On dit force du caractère et force du bras, force armée et force du génie, force de conception et force de réalisation. Ce sont là en effet autant de manifestations ultra-puissantielles de l’être humain. Dans leurs effets comme dans leur essence, l’Idée et la Force sont identiques. Tour à tour vaincues l’une par l’autre, elles assurent le triomphe de notre existence. Voilà ce qu’il nous importe de savoir : que ce sont deux puissances réelles et conservatrices pour tous.

Ne dites donc pas avec les despotes : la Force est tout. Ne dites pas avec les philosophes : Il n’est rien que l’Idée. Ne dites pas que l’Idée est toujours victorieuse. Ne dites pas non plus que la Force parvient toujours à comprimer. Car toute force est bonne ; toute idée est bonne aussi ; et chacune accomplit en son temps sa tâche humanitaire.
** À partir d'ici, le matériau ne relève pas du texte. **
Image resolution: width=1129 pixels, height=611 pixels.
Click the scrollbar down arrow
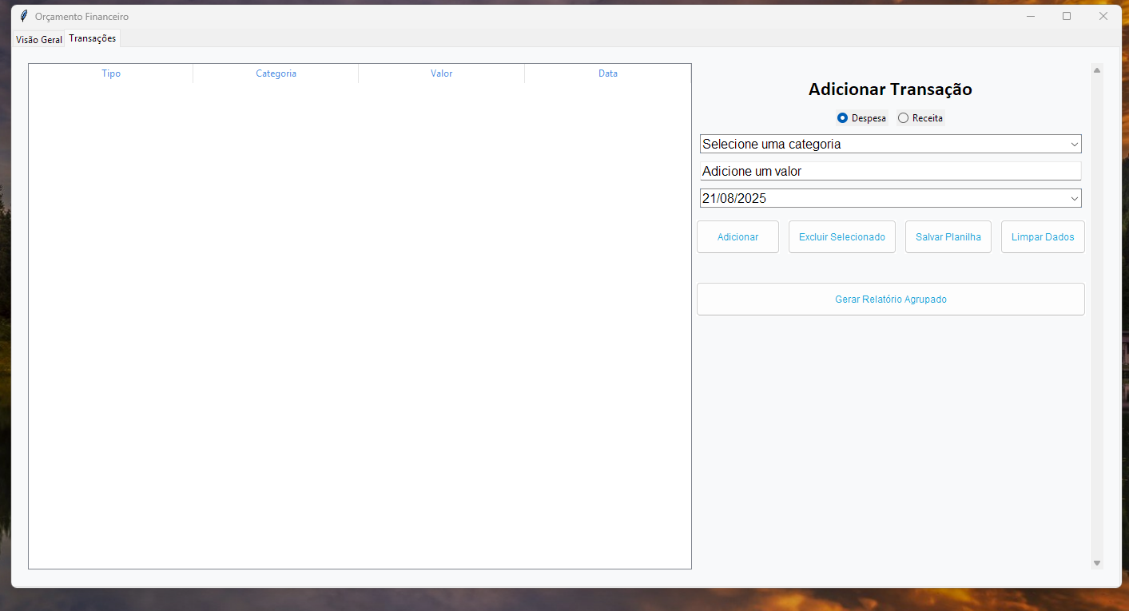coord(1097,563)
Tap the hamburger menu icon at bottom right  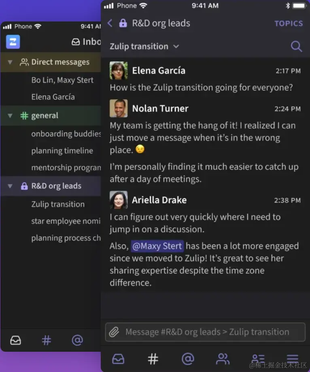[x=292, y=358]

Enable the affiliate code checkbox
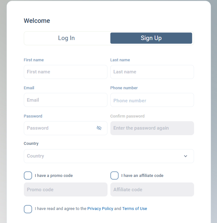115,175
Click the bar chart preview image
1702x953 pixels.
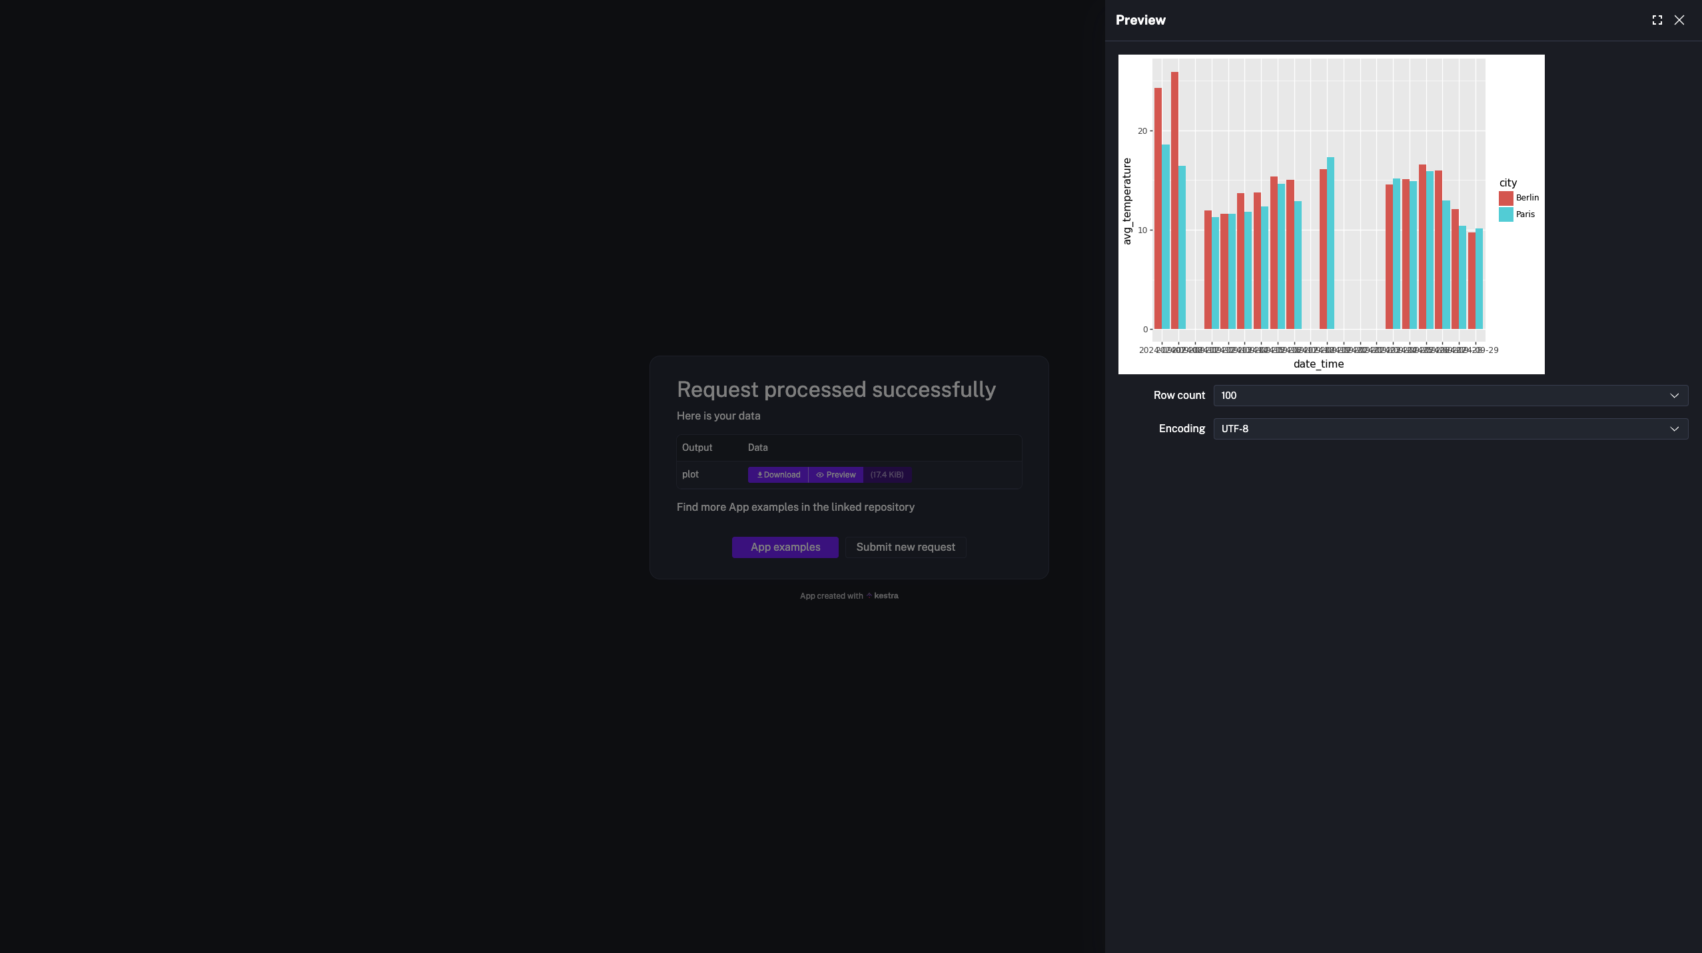(1330, 213)
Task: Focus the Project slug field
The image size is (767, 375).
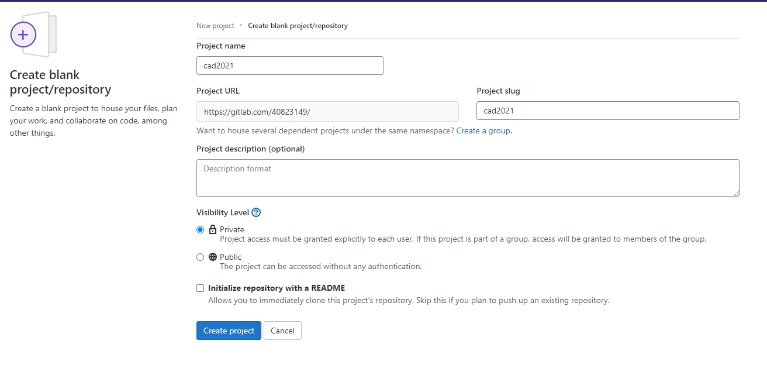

La Force est-elle inutile quand elle éventre les montagnes et brûle les trônes ? L’Idée est-elle superflue quand elle projette au loin les vives lumières qu’elle secoue de sa chevelure embrasée ? La Force et l’Idée marchent en sens inverse ; l’Épée et la Plume ne sauraient accomplir la même tâche. La Guerre précède la Civilisation, comme, au sein de la forêt vierge, la Hache fraie le chemin à la Bible. — Grotius et Macchiavelli, Bernardin de Saint-Pierre et Campanella, tous les simplistes enfin, n’ont vu qu’un côté de la question.




III. MOMENT DE LA FORCE ET MOMENT DE L’IDÉE.
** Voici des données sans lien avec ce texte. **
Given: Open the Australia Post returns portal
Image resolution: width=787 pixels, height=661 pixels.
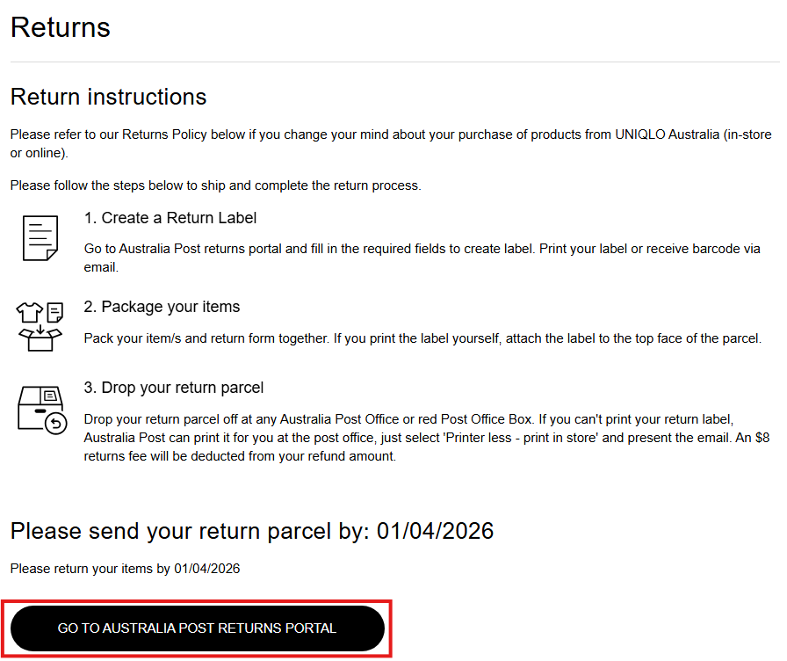Looking at the screenshot, I should click(198, 628).
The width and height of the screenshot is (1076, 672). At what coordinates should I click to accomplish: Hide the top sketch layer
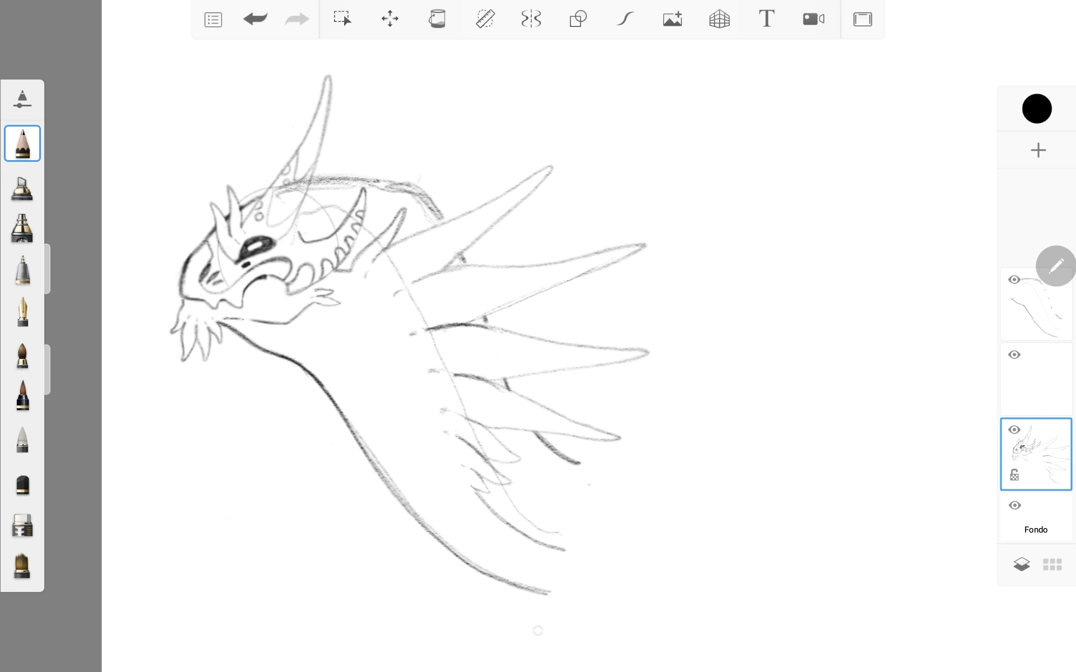[x=1014, y=279]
« Ce qui est utile au public ne s’introduit
guère que par la force, attendu que les intérêts
particuliers y sont presque toujours opposés. »
J.-J. Rousseau


Tout en reconnaissant l’utilité égale, l’essence identique de la Force et de l’Idée, il nous est indispensable, pour raisonner, de maintenir aussi l’hypothèse de dualisme dans la nature humaine.

Ce qu’il importe de bien déterminer, c’est le moment de chaque force. Car l’existence est un problème de statique, et pour le résoudre, nous devons savoir dans quelles conditions les puissances humaines seront employées le plus avantageusement contre le milieu de l’univers.
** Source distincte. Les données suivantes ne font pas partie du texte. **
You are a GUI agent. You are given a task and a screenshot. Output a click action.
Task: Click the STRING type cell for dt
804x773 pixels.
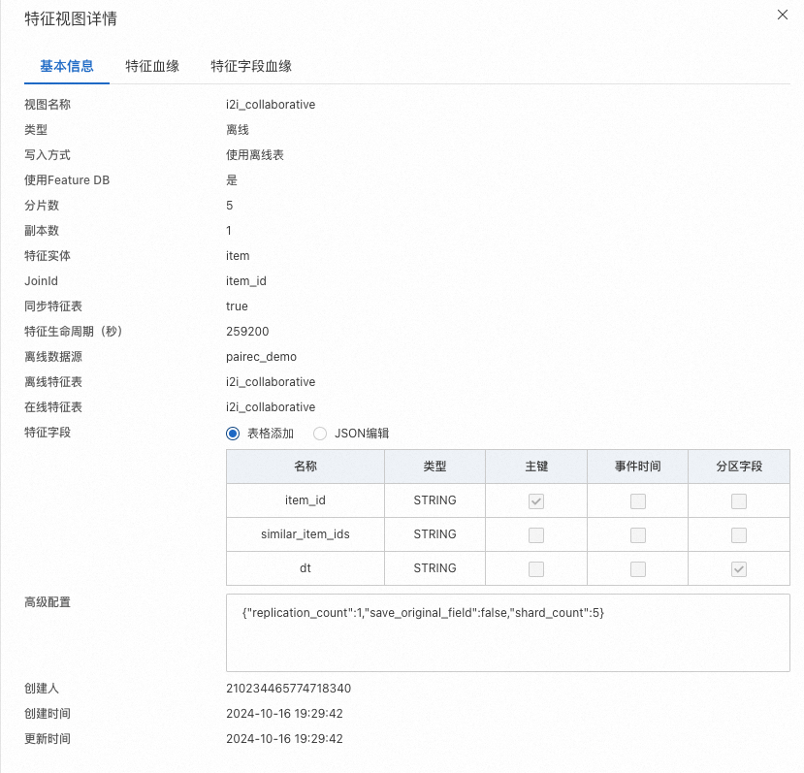[434, 568]
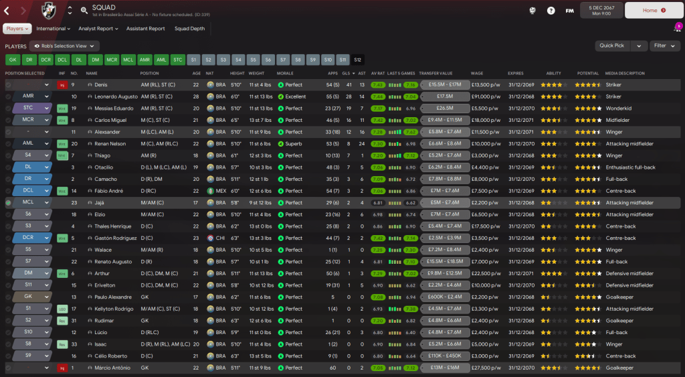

Par un incroyable abus des mots, nous sommes arrivés à un déplorable malentendu dans les choses. Quand nous parlons aujourd’hui de Force, en politique, nous attachons à cette expression la pensée de contre-révolution. Et quand nous parlons d’Idée, nous prenons ce mot dans une acception exclusivement révolutionnaire.

Pourquoi cela ? Est-ce parce que l’Idée conçoit les révolutions et s’engage, la première, dans leurs voies ? Est-ce parce que la Force s’oppose à la réalisation des idées nouvelles autant qu’il est en son pouvoir, et ne les subit qu’avec le temps ? — mais si l’Idée restait toujours en avant, isolée de la Force, elle ne prendrait pas de corps et demeurerait stérile. De même la Force serait condamnée à l’inaction, si la Pensée ne lui préparait sans cesse de nouveaux sujets de travail.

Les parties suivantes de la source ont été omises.